# New Mom and need a little help**Pictures



## jkomp (Jan 5, 2015)

Hi Everyone,
I just introduced myself as "New in WI" and told you all that Honey was due tomorrow. Went out this morning and she was gooing.
Went out an hour later and she was pawing. I stayed with her the entire kidding!!! She did a wonderful job. The first one was little difficult but came out just fine. The second one came out with just the head, no legs. I just slid my hand in next to the shoulder and mommy pushed it out!! The third was immediately right behind and slipped out with no problem. Three beautiful kids!!!
First born was a brown little doeling, Second born was a beautiful, black buck, and the third born a nice black doeling. Two girls and one boyarty:
We lost the father to these kids this winter and I really was blessed with this kidding. We will retain all of them

Ok........now they are out, dry and standing. They are trying to nurse but 
mom keeps moving around. I don't think she has had kids on her in the past.
They were always pulled. I plan on dam raising them...........so how long do I wait until I help out? Should I milk her out and give them all a bottle just to make sure they get colostrum? Any help would be appreciated. They were born between 11 and 12:00 today. Mom had warm, molasses water and I have given the kids a some Nuti-drench. Thanks for any and all opinions!!!


----------



## Kiddskids (Sep 16, 2014)

Congrats they are gorgeous. We tied the doe up near a wall fence or somewhere where sh couldn't get away. But we would have the kids nurse as long as they wanted but our doe did just fine and after that she let them nurse


----------



## jkomp (Jan 5, 2015)

Hi Chloe,
Thanks for answering. I tried to tie her up with a bit of grain, but she was walking all over them. I know I can push her up against the feeder to hold her still and force her to feed them but is it too soon to try this method?


----------



## Kiddskids (Sep 16, 2014)

I don't think so the sooner you do it the better chance you having them nurse off of her


----------



## dreamacresfarm2 (May 10, 2014)

babies need that colostrum and it will help her uterus contract - she may be a bit sore/swollen ? If so milk out a bit to make it easier for the kid to grab hold - hold her every 2 hours if that's what it takes.


----------



## jkomp (Jan 5, 2015)

Cheri,
I tried to hold her again but the kids seemed to weak to want to nurse.
I put her in the milking stand and milked some out of her.
Each kid drank 3-4 ounces and one of them even pooped.
They seem more active now and searching for moms teats.
I put Honey back in with them and made her pen smaller so she can't get away from them. I left them alone and will check back in 2 more hours.
She was softly talking to them. Hopefully it will go ok. Maybe thats why her last kids were pulled but I don't have any info on that. She seems to be bonding to all of them. They look to be about the same size. They are shaking a little bit......should I use a heat lamp? Its about 30 degrees right now and will be around 15 degrees tonight.
And she released her placenta!!!!
Thanks Again


----------



## ksalvagno (Oct 6, 2009)

I would use a heat lamp. I would also make sure they are nursing at least every couple hours.


----------



## sweetgoats (Oct 18, 2007)

I have had to tie mom up and hold one of her back legs so she can not move around and the babies get to nurse.
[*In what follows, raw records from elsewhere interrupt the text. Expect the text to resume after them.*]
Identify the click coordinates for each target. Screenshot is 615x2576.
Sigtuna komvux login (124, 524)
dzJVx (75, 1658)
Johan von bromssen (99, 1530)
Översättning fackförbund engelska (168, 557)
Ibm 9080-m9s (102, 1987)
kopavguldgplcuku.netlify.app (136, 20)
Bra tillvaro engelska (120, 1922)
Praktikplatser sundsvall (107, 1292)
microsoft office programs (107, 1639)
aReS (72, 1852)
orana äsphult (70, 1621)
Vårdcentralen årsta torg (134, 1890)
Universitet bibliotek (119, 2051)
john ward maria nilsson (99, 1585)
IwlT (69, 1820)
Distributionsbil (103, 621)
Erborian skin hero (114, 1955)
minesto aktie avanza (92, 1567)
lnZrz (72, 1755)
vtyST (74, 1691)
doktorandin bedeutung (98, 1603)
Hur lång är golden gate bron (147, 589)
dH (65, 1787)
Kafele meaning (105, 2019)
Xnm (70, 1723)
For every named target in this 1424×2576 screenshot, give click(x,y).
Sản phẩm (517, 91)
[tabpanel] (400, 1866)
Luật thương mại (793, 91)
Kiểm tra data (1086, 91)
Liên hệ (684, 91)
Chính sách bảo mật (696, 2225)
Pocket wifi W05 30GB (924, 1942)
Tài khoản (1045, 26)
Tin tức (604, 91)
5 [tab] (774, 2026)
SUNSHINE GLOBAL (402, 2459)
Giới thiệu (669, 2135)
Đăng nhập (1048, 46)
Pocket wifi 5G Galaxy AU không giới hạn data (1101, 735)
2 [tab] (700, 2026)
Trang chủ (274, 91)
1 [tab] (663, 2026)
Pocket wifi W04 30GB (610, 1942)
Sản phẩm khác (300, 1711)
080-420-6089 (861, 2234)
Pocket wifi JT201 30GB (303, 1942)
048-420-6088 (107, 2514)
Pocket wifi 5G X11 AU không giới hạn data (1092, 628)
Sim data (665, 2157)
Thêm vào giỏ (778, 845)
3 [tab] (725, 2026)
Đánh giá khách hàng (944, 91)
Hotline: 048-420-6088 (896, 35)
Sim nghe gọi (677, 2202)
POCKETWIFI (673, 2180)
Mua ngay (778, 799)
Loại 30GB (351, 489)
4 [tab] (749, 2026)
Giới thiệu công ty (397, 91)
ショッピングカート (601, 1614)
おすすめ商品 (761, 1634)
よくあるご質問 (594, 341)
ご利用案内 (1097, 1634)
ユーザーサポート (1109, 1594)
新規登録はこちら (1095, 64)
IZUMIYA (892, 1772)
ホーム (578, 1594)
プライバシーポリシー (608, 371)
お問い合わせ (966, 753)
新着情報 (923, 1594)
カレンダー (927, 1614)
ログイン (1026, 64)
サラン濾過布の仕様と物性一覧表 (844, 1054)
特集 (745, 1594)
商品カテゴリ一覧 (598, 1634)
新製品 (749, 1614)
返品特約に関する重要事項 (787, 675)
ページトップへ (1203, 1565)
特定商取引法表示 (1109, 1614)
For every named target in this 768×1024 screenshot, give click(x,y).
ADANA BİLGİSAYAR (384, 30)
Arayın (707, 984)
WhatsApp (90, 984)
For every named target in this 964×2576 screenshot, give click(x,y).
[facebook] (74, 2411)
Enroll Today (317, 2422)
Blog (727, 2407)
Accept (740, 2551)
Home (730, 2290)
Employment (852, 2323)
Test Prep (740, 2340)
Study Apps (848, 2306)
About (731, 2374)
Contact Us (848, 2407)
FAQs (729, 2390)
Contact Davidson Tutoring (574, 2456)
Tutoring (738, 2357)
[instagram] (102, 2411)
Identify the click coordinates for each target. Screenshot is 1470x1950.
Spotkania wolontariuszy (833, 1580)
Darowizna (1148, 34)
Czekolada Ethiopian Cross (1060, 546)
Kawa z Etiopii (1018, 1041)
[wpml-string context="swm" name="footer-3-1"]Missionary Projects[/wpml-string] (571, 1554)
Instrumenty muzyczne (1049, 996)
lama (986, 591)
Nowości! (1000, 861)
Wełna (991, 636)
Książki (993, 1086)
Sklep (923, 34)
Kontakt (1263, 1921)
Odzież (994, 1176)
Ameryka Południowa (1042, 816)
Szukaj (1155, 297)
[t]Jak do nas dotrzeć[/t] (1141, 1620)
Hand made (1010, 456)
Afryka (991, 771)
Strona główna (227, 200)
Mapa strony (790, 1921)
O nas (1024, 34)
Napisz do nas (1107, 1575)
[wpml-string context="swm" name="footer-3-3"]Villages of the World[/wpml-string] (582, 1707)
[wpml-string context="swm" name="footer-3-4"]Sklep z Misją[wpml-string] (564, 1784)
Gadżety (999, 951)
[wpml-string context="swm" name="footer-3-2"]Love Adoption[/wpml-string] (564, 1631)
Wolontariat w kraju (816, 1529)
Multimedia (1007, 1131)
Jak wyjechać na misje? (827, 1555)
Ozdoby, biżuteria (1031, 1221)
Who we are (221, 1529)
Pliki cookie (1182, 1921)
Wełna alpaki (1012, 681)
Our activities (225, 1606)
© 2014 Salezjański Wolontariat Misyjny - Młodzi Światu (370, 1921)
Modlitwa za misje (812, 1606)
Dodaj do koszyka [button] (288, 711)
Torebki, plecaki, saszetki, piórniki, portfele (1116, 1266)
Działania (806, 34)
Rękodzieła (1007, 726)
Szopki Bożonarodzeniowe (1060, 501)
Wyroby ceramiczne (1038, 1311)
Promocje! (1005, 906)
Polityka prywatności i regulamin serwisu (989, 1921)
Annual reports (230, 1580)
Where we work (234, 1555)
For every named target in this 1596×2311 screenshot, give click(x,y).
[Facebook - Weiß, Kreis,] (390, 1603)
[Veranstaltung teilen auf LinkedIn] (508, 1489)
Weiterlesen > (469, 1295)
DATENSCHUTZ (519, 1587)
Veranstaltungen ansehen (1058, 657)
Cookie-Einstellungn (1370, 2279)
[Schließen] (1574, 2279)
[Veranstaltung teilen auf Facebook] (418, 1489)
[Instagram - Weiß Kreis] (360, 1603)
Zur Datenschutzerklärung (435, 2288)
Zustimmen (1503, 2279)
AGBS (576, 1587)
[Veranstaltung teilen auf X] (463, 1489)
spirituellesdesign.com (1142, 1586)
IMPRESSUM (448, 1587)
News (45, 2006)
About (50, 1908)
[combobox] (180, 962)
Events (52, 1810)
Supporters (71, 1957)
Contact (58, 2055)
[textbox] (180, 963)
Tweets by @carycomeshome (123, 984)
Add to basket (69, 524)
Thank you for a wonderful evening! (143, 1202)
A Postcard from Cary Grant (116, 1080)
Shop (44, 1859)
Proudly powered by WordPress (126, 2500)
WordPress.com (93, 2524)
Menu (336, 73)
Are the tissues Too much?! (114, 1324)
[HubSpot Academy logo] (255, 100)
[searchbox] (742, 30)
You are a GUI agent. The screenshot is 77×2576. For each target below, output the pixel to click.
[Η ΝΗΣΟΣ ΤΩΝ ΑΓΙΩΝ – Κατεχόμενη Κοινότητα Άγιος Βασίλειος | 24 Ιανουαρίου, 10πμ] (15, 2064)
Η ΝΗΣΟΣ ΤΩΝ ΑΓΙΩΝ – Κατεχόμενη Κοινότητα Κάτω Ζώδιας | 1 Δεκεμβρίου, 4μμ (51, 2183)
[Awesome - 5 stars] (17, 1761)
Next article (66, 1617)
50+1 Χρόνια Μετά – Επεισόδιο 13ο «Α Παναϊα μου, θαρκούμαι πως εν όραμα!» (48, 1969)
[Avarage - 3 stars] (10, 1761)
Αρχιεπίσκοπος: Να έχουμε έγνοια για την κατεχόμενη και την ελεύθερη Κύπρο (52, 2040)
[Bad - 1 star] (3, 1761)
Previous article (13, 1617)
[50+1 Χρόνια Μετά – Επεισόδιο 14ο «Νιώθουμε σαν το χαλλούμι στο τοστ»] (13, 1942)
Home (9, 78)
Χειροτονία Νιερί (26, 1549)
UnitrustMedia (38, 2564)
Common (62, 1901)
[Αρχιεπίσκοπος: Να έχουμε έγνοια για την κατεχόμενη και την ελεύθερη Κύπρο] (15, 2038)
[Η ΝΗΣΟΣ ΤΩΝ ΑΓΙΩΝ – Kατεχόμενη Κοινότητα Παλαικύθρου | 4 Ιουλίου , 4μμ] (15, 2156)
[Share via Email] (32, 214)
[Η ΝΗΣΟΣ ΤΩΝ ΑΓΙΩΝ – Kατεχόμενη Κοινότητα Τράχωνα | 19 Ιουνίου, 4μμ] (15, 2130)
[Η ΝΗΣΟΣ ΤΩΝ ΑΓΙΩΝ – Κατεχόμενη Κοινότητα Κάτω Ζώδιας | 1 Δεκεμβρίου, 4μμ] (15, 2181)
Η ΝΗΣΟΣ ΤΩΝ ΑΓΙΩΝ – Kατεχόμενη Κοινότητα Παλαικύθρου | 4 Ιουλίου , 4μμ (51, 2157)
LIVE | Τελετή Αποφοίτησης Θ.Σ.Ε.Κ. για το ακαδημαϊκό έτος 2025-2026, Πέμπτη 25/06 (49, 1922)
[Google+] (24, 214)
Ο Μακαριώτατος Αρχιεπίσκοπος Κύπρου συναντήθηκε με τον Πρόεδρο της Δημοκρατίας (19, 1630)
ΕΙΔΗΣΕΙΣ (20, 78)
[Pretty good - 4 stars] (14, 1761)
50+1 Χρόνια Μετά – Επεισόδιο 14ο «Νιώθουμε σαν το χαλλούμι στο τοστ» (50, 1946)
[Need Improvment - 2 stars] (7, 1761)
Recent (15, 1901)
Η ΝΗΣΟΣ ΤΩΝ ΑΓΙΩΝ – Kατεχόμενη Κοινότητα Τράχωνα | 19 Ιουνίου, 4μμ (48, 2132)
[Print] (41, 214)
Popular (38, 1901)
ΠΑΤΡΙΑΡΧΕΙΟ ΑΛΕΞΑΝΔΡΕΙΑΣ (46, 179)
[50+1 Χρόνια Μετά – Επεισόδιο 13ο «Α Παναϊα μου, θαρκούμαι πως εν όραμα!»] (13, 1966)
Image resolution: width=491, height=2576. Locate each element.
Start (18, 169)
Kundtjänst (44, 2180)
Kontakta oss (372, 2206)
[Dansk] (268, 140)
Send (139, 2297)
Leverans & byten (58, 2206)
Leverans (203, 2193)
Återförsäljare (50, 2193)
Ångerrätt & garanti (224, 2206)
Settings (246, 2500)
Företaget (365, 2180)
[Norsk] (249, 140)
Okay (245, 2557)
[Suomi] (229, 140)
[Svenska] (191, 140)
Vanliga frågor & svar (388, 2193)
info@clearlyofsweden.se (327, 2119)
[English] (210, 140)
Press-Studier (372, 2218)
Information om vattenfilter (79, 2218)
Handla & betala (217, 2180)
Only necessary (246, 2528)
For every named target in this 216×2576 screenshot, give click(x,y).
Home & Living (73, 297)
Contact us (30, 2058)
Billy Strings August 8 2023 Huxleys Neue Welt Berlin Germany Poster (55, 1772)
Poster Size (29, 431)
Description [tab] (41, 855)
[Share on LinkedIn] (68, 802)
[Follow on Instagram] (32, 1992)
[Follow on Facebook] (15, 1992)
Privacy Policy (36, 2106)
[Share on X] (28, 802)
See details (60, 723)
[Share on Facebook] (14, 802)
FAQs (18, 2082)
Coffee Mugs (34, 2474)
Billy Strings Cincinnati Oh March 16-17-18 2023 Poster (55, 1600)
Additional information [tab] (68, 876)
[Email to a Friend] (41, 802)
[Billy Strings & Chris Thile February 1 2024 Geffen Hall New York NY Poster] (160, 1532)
They are beautiful, congratulations.


----------



## jkomp (Jan 5, 2015)

Thanks Everyone!!
All three are under a heating lamp and sleeping.
My husbands going to help me hold her for the next feeding.
Will let you know how it goes.


----------



## jkomp (Jan 5, 2015)

Well,
My husband held Honey and I helped all three kids latch on-one at a time.
They all nursed and have full bellies. Honey really struggled in the beginning but after a awhile she seemed to relax. They are under the light now and we will go out again and continue to hold her if need be. I'll be up every 2-3 hours through out the night. She licked everyone after we were done and still continues to talk to them.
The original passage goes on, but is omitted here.